Through just four games, Ole Miss can boast among its SEC compatriots the third most offensive yards per game, the most rushing yards per game, the third most sacks, the highest third down conversion rate, the second most prolific red zone defense, and a multitude of other measurables which serve to demonstrate that the Ole Miss Rebel football team of 2012 is in significantly better shape than its 2011 version.
But how does team, even with its statistical improvements, compare to the team which they will be playing this weekend, the consensus number one ranked Alabama Crimson Tide?
The brief answer to that is "not all that well, for the most part." The more in depth answer is that, "while this team has come a long way, it still has a long, long way to go, and this weekend should demonstrate that."
To go about looking at this, I pulled the stats from the SEC's official page in the categories which I think best demonstrate the particular skills and abilities of a team and coaching staff to win games. This is most anything involving yards, points, turnovers, and so forth. This is not statistics regarding time of possession, number of plays run, number of first downs gained, or anything along those lines because those types of numbers are more indicative of the type of offensive system a team runs and not necessarily how well they run it towards the end of actually winning a football game.
But instead of just comparing numbers to one another as raw data, I wanted to show how well these stats line up relative to each other. That becomes difficult when comparing statistical categories with varying units of measure (how do you compare a completion percentage to penalty yards, for example?), so I created a ratio for each statistical category.
The ratio was determined by the nature of the statistic. Most of them were "Ole Miss/Alabama=X", but for some statistics that offers up a really, really skewed number which, in turn, skews the chart altogether. For those statistics, all of which were statistical categories where a smaller number is an indicator of success (such as rush defense per game), the ratio was flipped to "Alabama/Ole Miss=X". This isn't cheating, I promise.
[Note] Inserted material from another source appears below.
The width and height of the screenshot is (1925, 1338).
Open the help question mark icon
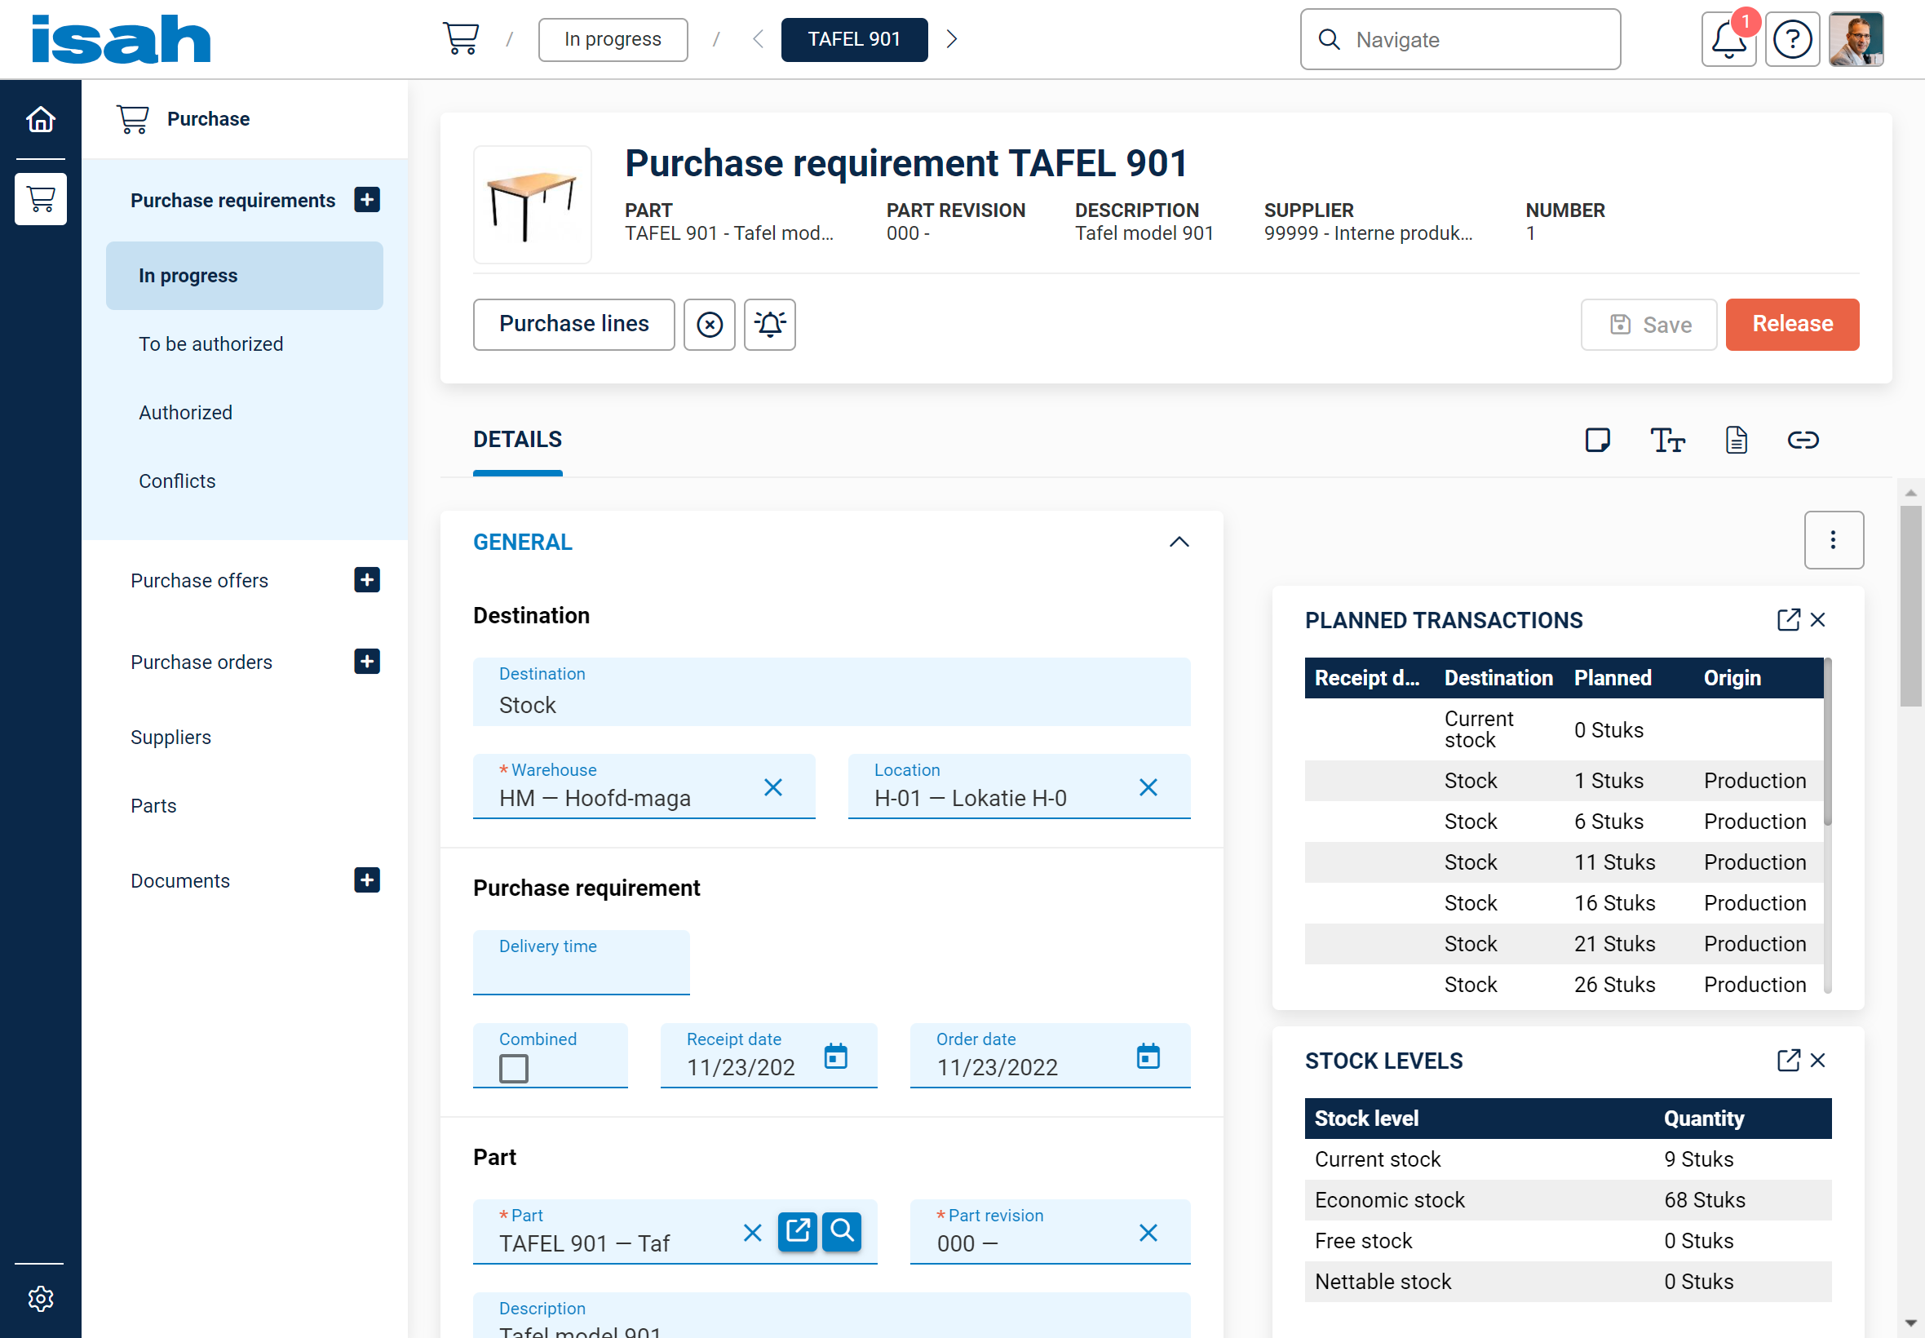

(Or, hell, maybe it is. Paging Nerd The Rebel and Me and Paul here.)
So what you get is this "betterness" ratio which, for each statistical category, shows how much "better" Ole Miss is than Alabama. So, for example, Alabama scores 42 points per game while Ole Miss scores 36.8 points a game. This means that Ole Miss is 88% what Alabama is in scoring offense after four weeks.
Check it out:
|Category||Units||Raw Bama||Raw OM||"Betterness" Ratio|
|Pass E||Eff. Rating||187.7||153.3||0.82|
|Pass ED||Eff. Rating||88.4||138.3||0.64|
|3rd Down||Conv. Rate||44.4||52.9||1.19|
|Opp 3rd Down||Conv. Rate||23.3||36.2||0.64|
|Red Zone O||Scoring Rate||100||84.6||0.85|
|Red Zone D||Scoring Rate||40||58.8||0.68|
To chart this, I simply took the ratios (again, either Ole Miss/Alabama or Alabama/Ole Miss depending on the nature of the statistic) and charted them against Alabama/Alabama or, for those of you who are really, really terrible at math, one. The results of this are below, and if it is somehow not yet plainly obvious to you, the blue bars indicate Ole Miss' statistical prowess in relation to Alabama which is basically held as a constant or the standard by which the Rebels are judged in each category.
So as you can see, there are only a handful of statistical categories which the Rebels hold the advantage over the Crimson tide, and even then those advantages are mostly nominal. The only statistic which Ole Miss can legitimately point to and say "so far, we've done that much better than they have" is rushing yards, a statistic which the Rebels currently lead the SEC in and hold a 55 yards-per-game margin over the Tide. Outside of that, though, Alabama's advantages become very clear.
They're tough to move the ball against, and even tougher to score against. They are an incredibly balanced team, excelling fairly equally in all aspects of the sport. They commit few penalties and even fewer turnovers.
To put it simply, they're just a really, really good football team.
If I were to glance at these numbers in an attempt to form any sort of prediction regarding this Saturday, I'd have to say that a Texas game redux of sorts is in order. The margin of victory is going to be pretty wide, in spite of our best efforts. We will struggle if not downright fail to keep them form scoring, while we will have significant difficulty doing so on our end.
Of course, that's just what the numbers tell us. Games aren't won or lost on paper, any given Saturday, there's a reason you play the game, et cetera and so on and on with the cliched expressions. So, sure, anything can happen. Just don't bet on it.